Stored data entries
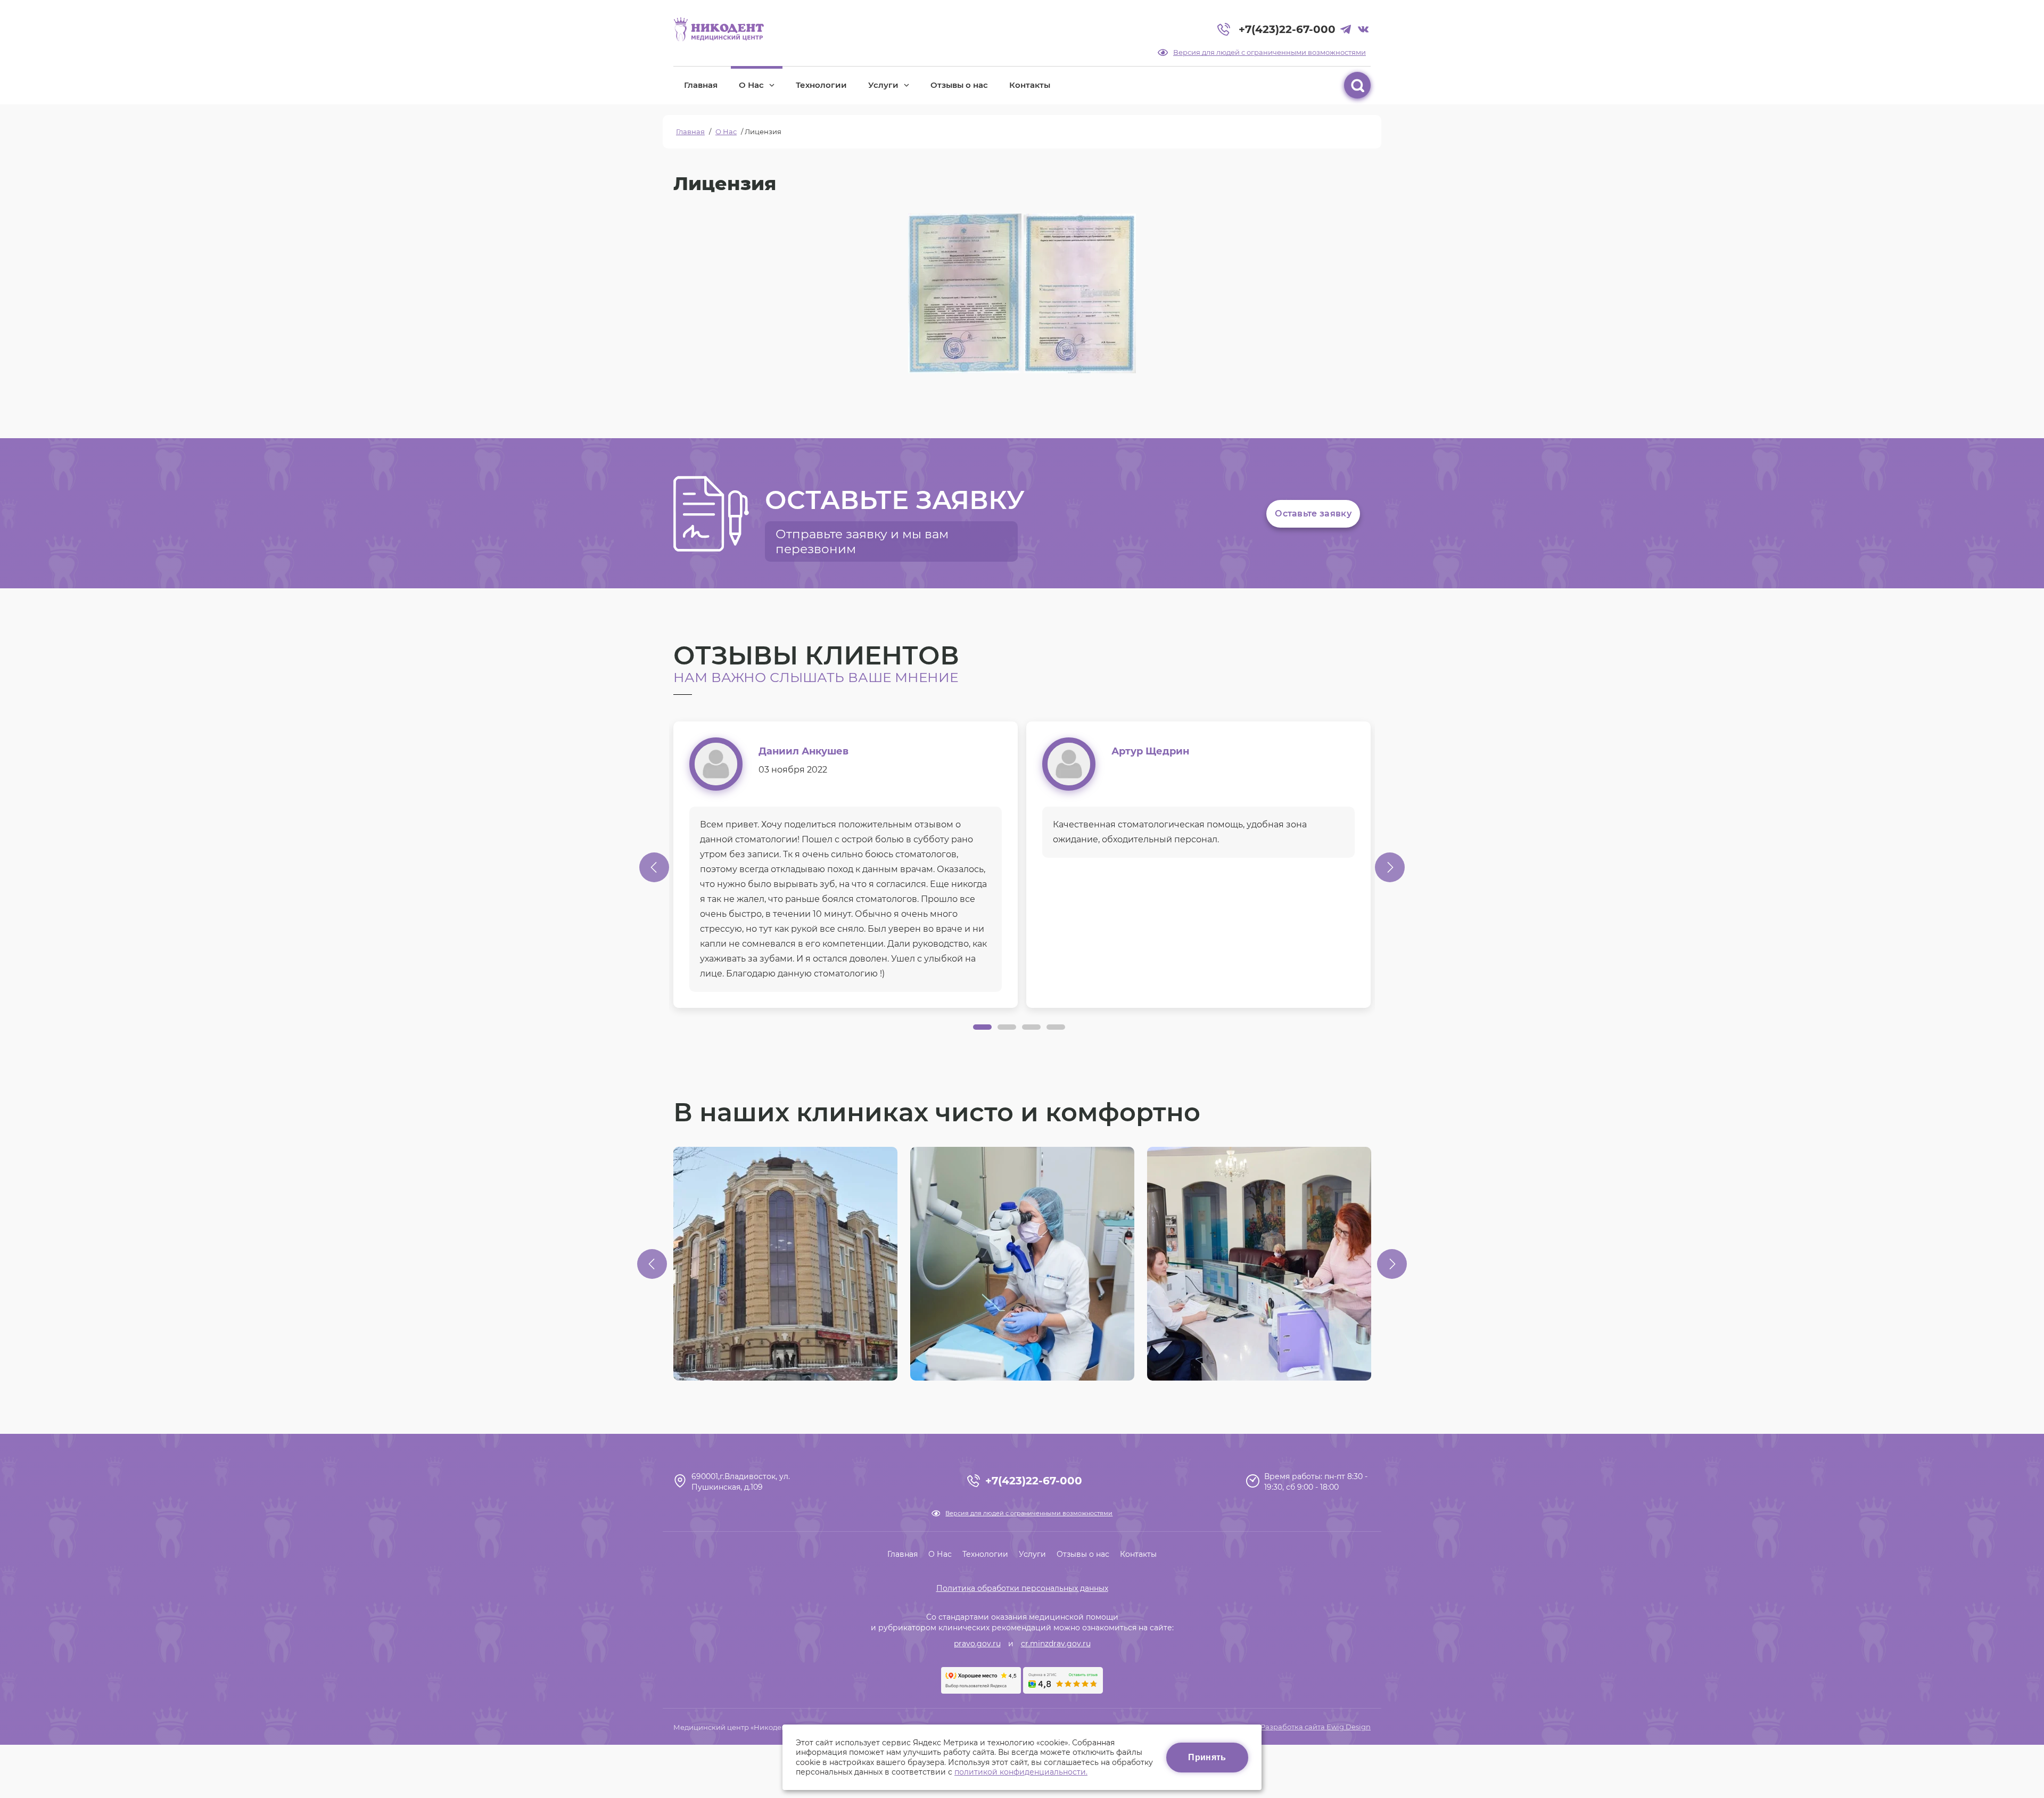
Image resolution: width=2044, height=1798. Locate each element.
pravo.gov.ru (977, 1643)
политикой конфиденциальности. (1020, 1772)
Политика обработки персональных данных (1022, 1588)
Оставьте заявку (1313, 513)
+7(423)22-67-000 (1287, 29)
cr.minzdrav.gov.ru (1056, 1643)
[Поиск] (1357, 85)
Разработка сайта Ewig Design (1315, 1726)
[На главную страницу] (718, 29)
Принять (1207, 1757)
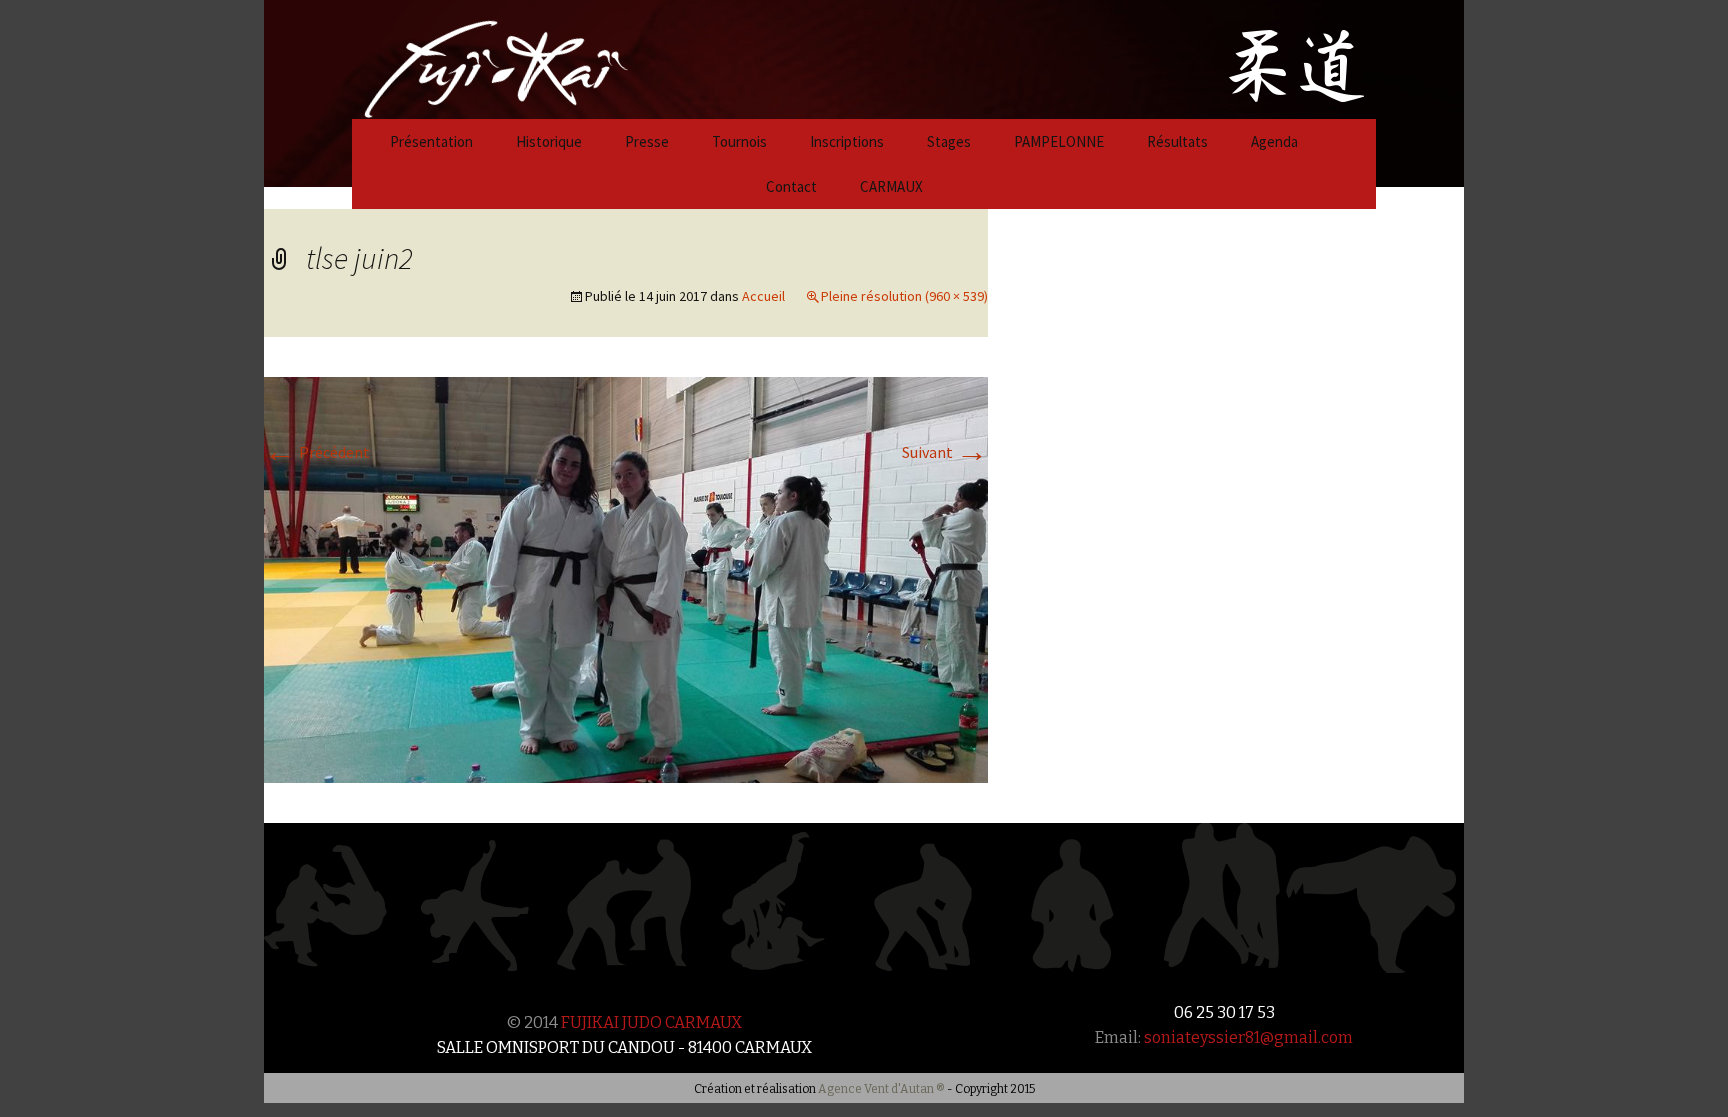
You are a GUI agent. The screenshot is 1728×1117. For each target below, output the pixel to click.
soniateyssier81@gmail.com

**ABOUT THIS EXERCISE:** With the pictures excluded, transcribe word for word only the lines from the one containing "pravo.gov.ru (977, 1643)" through the last line of the records.

**EXPECTED ANSWER:**
pravo.gov.ru (977, 1643)
политикой конфиденциальности. (1020, 1772)
Политика обработки персональных данных (1022, 1588)
Оставьте заявку (1313, 513)
+7(423)22-67-000 (1287, 29)
cr.minzdrav.gov.ru (1056, 1643)
[Поиск] (1357, 85)
Разработка сайта Ewig Design (1315, 1726)
[На главную страницу] (718, 29)
Принять (1207, 1757)
You are a GUI agent. The screenshot is 1728×1117. For each target below, output the pixel to click.
soniateyssier81@gmail.com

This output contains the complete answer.